Give the part of the entries below that starts with the line containing "Open the 图片处理 bookmarks folder" and ends with the line containing "[x=568, y=73]" as a JSON list of strings, one string per line, with blank lines left out.

#### ENTRIES SUPPLIED
::::

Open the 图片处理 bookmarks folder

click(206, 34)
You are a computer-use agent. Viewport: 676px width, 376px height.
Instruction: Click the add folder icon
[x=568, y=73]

::::

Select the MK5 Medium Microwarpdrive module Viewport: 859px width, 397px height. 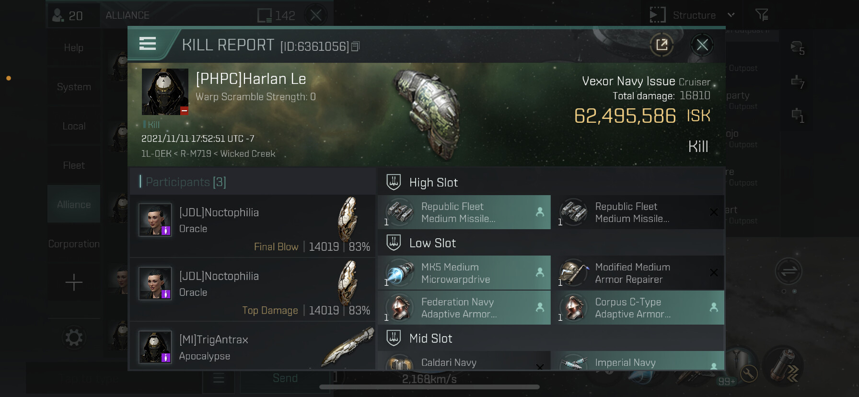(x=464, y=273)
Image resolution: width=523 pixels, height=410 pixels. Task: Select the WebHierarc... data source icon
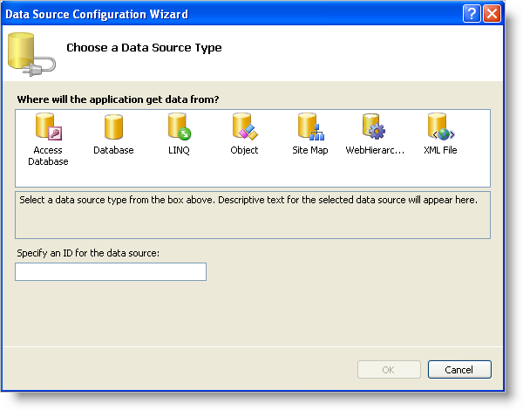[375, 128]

::::

#### ANSWER
[
  "Open the 图片处理 bookmarks folder",
  "click(206, 34)",
  "You are a computer-use agent. Viewport: 676px width, 376px height.",
  "Instruction: Click the add folder icon",
  "[x=568, y=73]"
]